To address this, Top Gun Team has partnered with Angel AI, a company providing an AI-supported call center staffed by human callers based in Dallas–Fort Worth. The model works by having the team submit a call list and a script, and the call center handles the outreach. What sets this service apart is a layer of “responsive AI” built into the process. Before calls are made, the AI scans publicly available data, including production records and online activity, to rank contacts by priority. The most promising prospects are called first and most frequently. After calls, the AI analyzes recorded conversations for buying signals and generates a report identifying which contacts showed genuine interest.
Nimergood describes the output: of 100 people called, perhaps 10 answer, and of those, the system identifies five as priority leads based on conversational cues. Agents receive this filtered list rather than sorting through raw call logs themselves. The reporting layer is the most operationally valuable part, as it surfaces information automatically, allowing agents to focus personal outreach on contacts who have already demonstrated engagement.
The call center model also removes contacts from the pipeline entirely. When AI analysis indicates a prospect is no longer in the market, that contact is archived rather than recycled. “It lets us know if they’re no longer in the market for a home,” Nimergood says. “Then we take them out of our funnel, or we archive them. The point is, we don’t waste our time with initiatives that are not productive.” This improves the signal-to-noise ratio in the team’s pipeline, giving agents a smaller, more accurate list rather than a bloated database full of dead numbers.
Nimergood is deliberate about one aspect: the callers are human and based in Texas. He acknowledges that fully automated AI voice calling exists and may have a place eventually, but says the technology isn’t ready for deployment at scale. “I think that will have a place, but not quite yet,” he says. He also notes that outsourcing to international call centers introduces a perception problem. “People stereotype. They just do, and so the more we can minimize that, the better.” The domestic, human-caller model threads a needle between full automation and in-house agent calling, addressing both reputational risk and opportunity cost.

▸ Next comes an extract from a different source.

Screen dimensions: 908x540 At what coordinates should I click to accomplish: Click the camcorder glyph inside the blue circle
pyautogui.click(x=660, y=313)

Top Gun Team’s use of Angel AI illustrates how agent teams are beginning to treat outreach infrastructure as a distinct operational layer, separate from the work agents do once a lead is warm. Nimergood applies this principle broadly: agents focus on CGAs while support systems handle lower-value tasks. “If they want to be top-producing agents, they have to minimize their administrative time, and they have to maximize their CGA time,” he says. For teams managing growing lead volumes, the ability to process and triage large numbers of contacts without burdening agents determines whether adding more leads translates into more closed deals or just more unanswered calls.